Silva's resignation comes less than 24 hours after the country's Supreme Federal Court confirmed that it has opened a formal investigation into the allegations which effectively made his position untenable.

A spokesperson from the office of the President said: "After that Supreme Court decision, Orlando was a Minister who was already on his way out."

The saga is the latest corruption scandal in Rousseff's short reign as President because since she came to power in January this year, four senior Ministers have resigned or been sacked after being accused of illegal activity.

Silvia, who has been relentlessly hounded by the Brazilian media since the accusations emerged, is now the fifth Minister to be added to the list.

But he is arguably the most high profile due to the fact that he is the Government lead on both the FIFA 2014 World Cup and Rio 2016 Olympic and Paralympic Games which will be the two biggest international sporting events in the history of the continent.

Silva has been involved in both global sporting events since their infancy after being named Sports Minister by popular former President Luiz Inácio Lula da Silva back in 2006.

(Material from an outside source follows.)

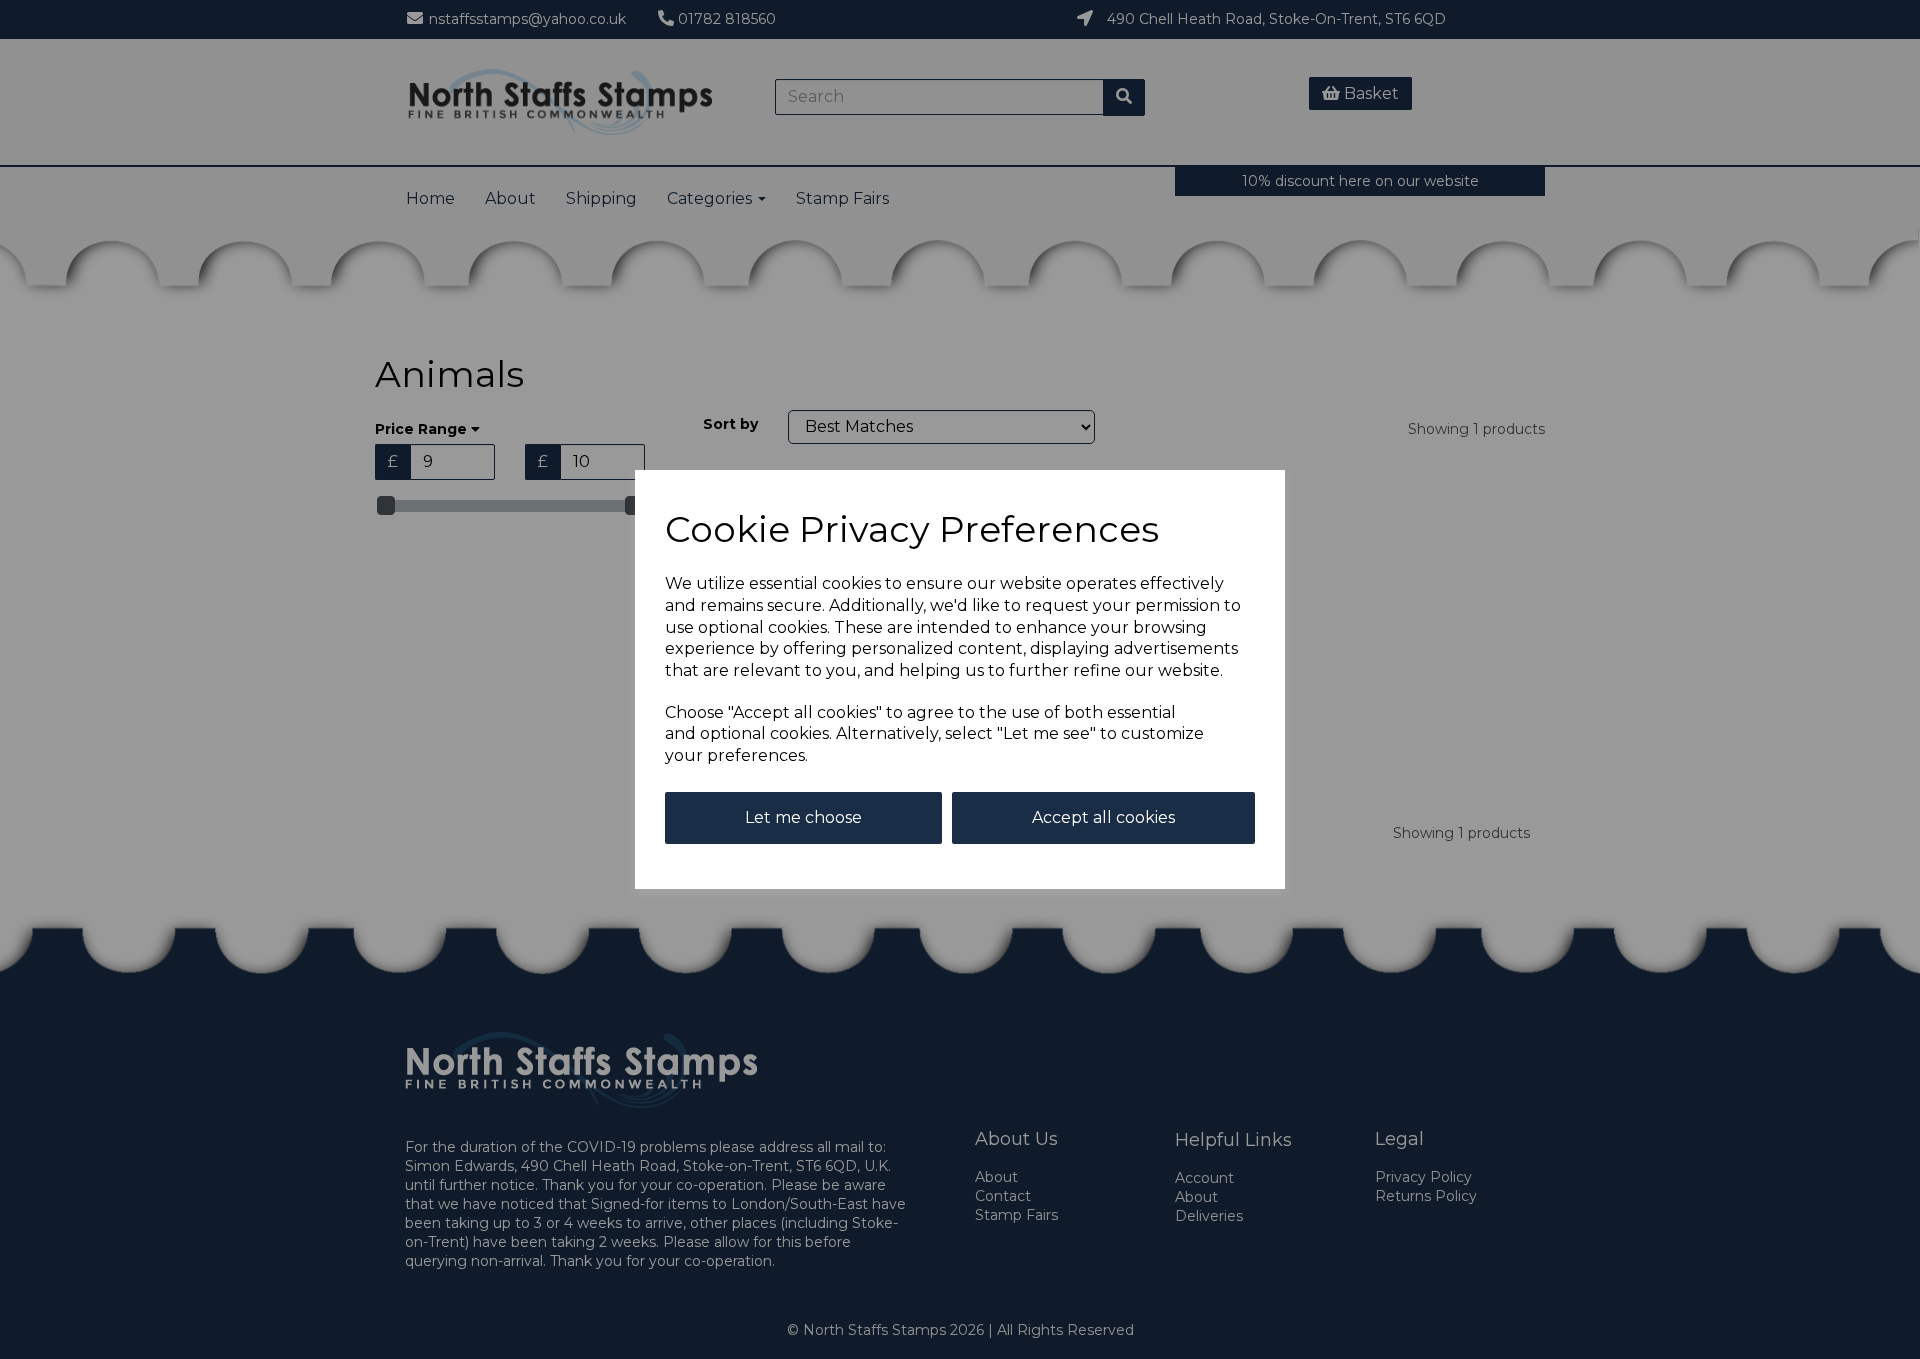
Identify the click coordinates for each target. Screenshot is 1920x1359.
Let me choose (803, 817)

He was also the only Minister from Brazil's Communist Party to maintain his position when Rousseff's Coalition Party came to power at the beginning of the year largely due to his heavy involvement and knowledge of the 2014 and 2016 projects.

Silva's resignation could have catastrophic repercussions for the two events, particularly the 2014 World Cup which has already been heavily criticised by FIFA for being well behind schedule.

Rousseff is now expected to allow the Communist Party to nominate a replacement for Silva from its own ranks.

Government sources suggest the most likely nominee is Senator Aldo Rebelo, a former Minister of Institutional Relations, who has been a vocal critic of corruption in Brazilian football

However, Rousseff may appoint a substitute on an interim basis before deciding on a permanent replacement.

Rebelo's appointment could raise tensions over the World Cup organisation because he has strongly criticised the head of Brazil's football confederation Ricardo Teixeira, who is being currently being investigated by Federal Police over another series of corruption allegations.

The controversial Teixeira also leads the Brazilian Organising Committee for the 2014 World Cup and is a member of FIFA's ruling Executive Committee.